#### What you have to do:
In the records below, find the line that contains "This screenshot has". Retype that line and all the lines after it through the end, leaving out the pictures.

#### Exercise data:
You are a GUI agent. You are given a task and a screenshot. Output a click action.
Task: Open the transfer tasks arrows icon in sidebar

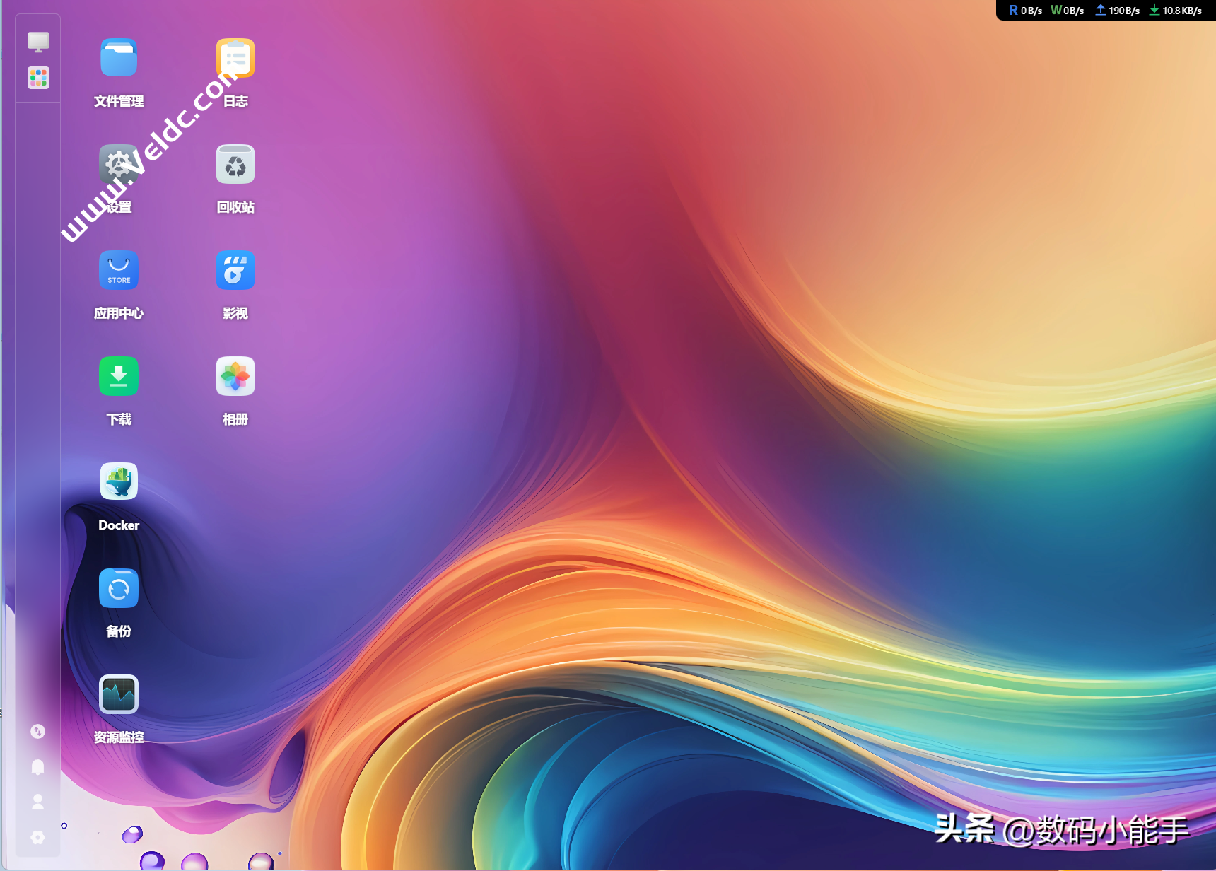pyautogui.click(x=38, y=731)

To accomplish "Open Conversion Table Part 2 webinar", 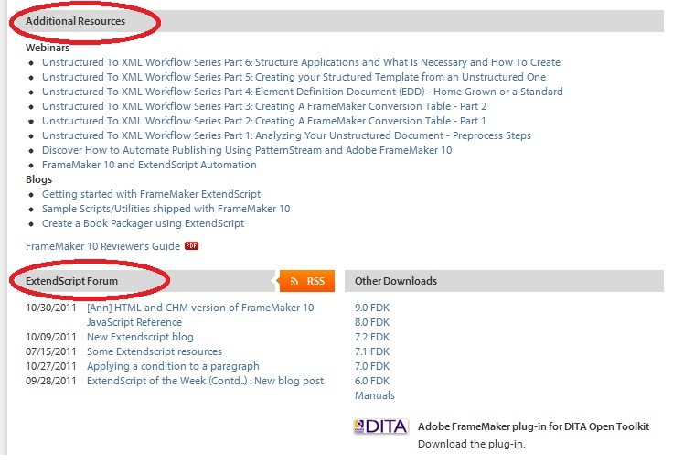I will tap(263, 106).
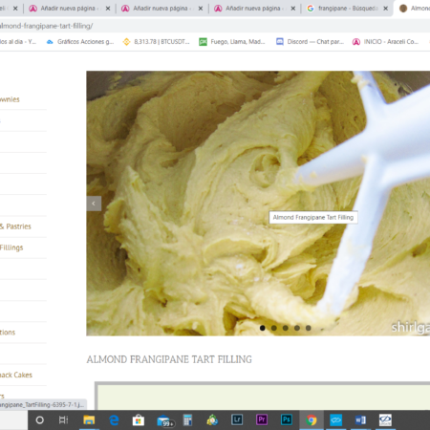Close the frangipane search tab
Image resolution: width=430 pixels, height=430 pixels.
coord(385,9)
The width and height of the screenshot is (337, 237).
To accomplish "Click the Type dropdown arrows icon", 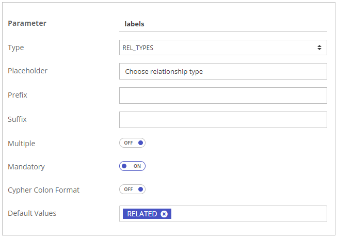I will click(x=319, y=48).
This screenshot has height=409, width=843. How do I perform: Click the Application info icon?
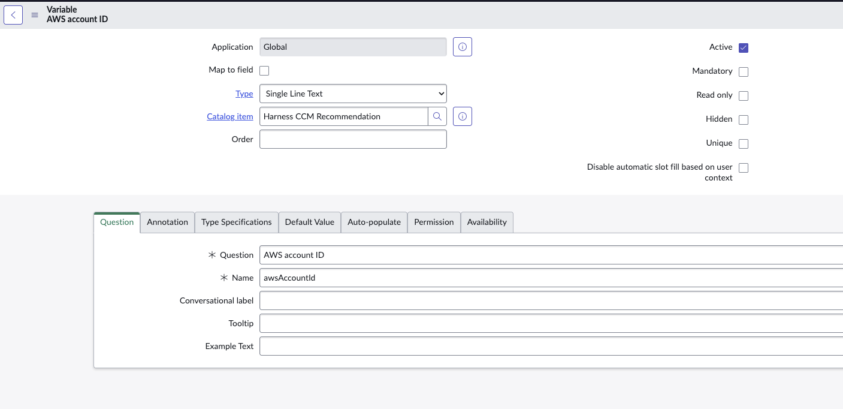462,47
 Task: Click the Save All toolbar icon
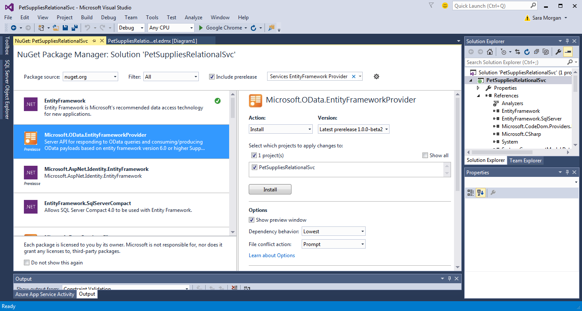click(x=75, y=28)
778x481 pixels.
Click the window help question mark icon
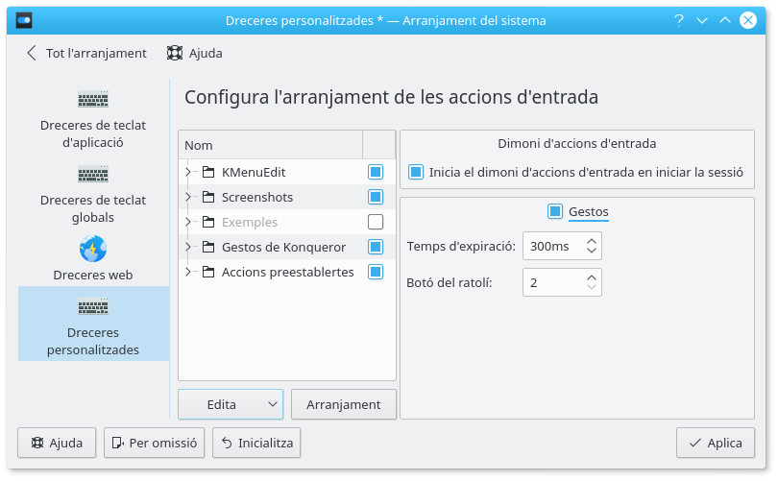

#### Task result:
This screenshot has height=409, width=843. How do I perform: Click the Application info icon?
462,47
 Task: Click the Save All toolbar icon
click(x=75, y=28)
778x481 pixels.
Click the window help question mark icon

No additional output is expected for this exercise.